PROBIER ES AUS:
Gib alle Datensätze unten Zeile für Zeile wortgetreu aus, lass dabei aber die Bilder weg.

EINGABEDATENSÄTZE:

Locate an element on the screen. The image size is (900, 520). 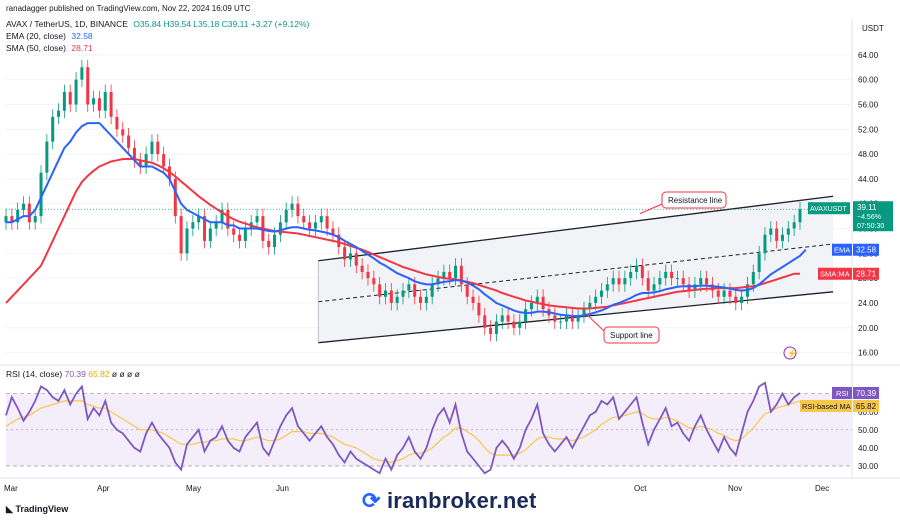
countdown-tag: 07:50:30 is located at coordinates (870, 226).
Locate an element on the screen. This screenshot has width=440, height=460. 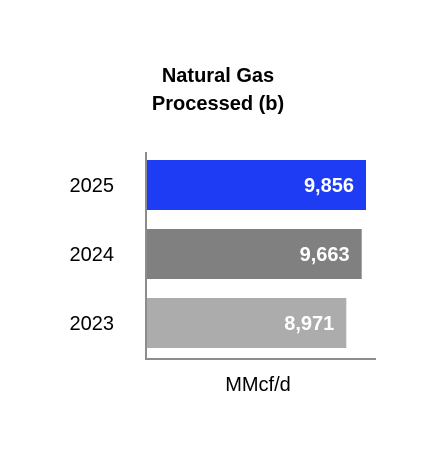
category-label-2025: 2025 is located at coordinates (92, 186).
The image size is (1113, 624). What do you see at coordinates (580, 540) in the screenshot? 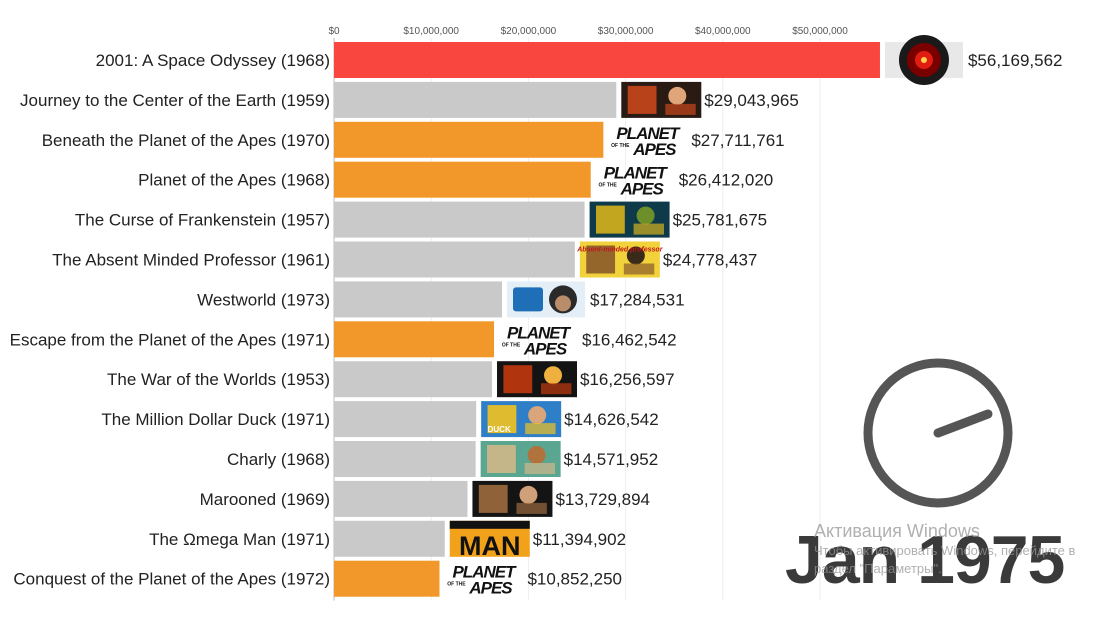
I see `bar-value-label: $11,394,902` at bounding box center [580, 540].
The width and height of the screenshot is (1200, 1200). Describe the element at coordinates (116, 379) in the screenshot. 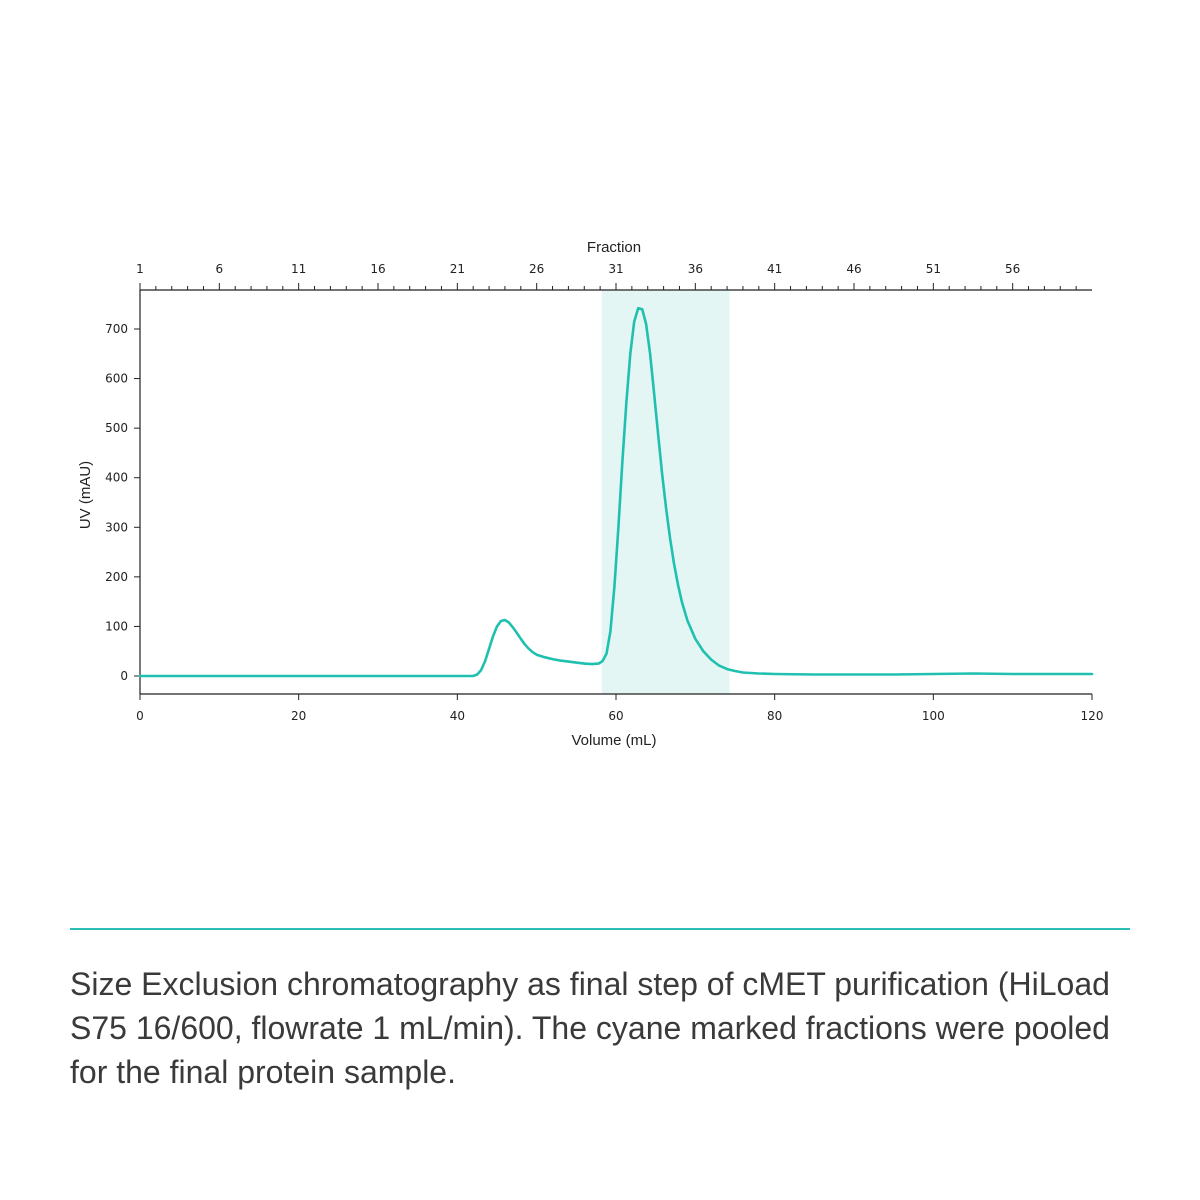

ANTWORT:
Locate an element on the screen. The image size is (900, 520). 
countdown-tag: 07:50:30 is located at coordinates (870, 226).
Locate an element on the screen. This screenshot has width=440, height=460. 
category-label-2025: 2025 is located at coordinates (92, 186).
The image size is (1113, 624). What do you see at coordinates (580, 540) in the screenshot? 
I see `bar-value-label: $11,394,902` at bounding box center [580, 540].
The width and height of the screenshot is (1200, 1200). Describe the element at coordinates (116, 379) in the screenshot. 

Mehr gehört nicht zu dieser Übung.